# Pics of Mork and Mindy



## jay87 (Mar 9, 2011)

Hi There,
I've been lurking here for a little while having recently got 2 Kittens, and thought i'd share some pics with you guys. We got them from my partner's mum under the impression they were boy and girl, hence the names. We have since found out that Mork is a 'she' though! Their mum is a Black American Shorthair, so where they get their looks from I think


----------



## Dante (Feb 21, 2011)

Sounds very familiar, mine were supposedly brother and sister - Turned out Pandora was actually a boy! 

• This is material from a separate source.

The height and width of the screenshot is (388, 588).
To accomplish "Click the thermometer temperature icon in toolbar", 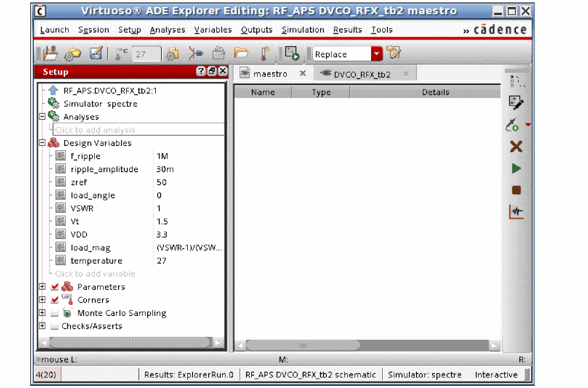I will [265, 54].
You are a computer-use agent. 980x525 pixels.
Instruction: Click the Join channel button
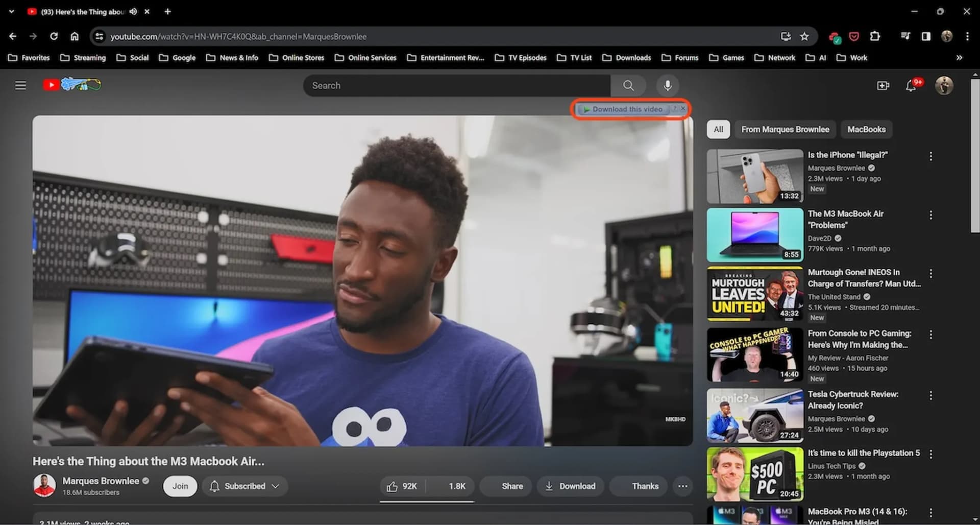tap(180, 486)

The name's stuck though, we had him for six weeks before realising lol. Couldn't bare to change it after that long.

Cute pics


----------



## Dally Banjo (Oct 22, 2009)

Awwwwwwwwwwwwwwwwwwwwwwwwwwwwwwwwwwww :001_wub::001_wub: congratulations :thumbup:


----------



## Taylorbaby (Jan 10, 2009)

awww! love their names! :laugh:


----------



## Jenny1966 (Feb 7, 2011)

awwww they are adorable  They remind me of my first 2 cats, itchy and scratchy


----------



## XxZoexX (Sep 8, 2010)

Haha love the names.... Mork calling Orson :lol:

Theyre beautiful


----------



## jay87 (Mar 9, 2011)

Thanks guys, they're coming on leaps and bounds and growing very fast now! They had their first supervised venture into the garden at the weekend  Seemed wrong to change Mork's name once we found out! lol


----------



## rcmadd (Feb 6, 2011)

XxZoexX said:


> Haha love the names.... Mork calling Orson :lol:


thats showing your age now...


----------



## colliemerles (Nov 2, 2007)

_ they are gorgeous, lovely shiney black coats, loving their names to, _


----------



## XxZoexX (Sep 8, 2010)

rcmadd said:


> thats showing your age now...


:lol: :lol:

Hey id watch them now if they still showed them 
Na Nu Na Nu :lol:


----------



## jenny armour (Feb 28, 2010)

lovely cats do rather like black cats


----------



## AlfiesArk (Mar 10, 2011)

Awww very cute


----------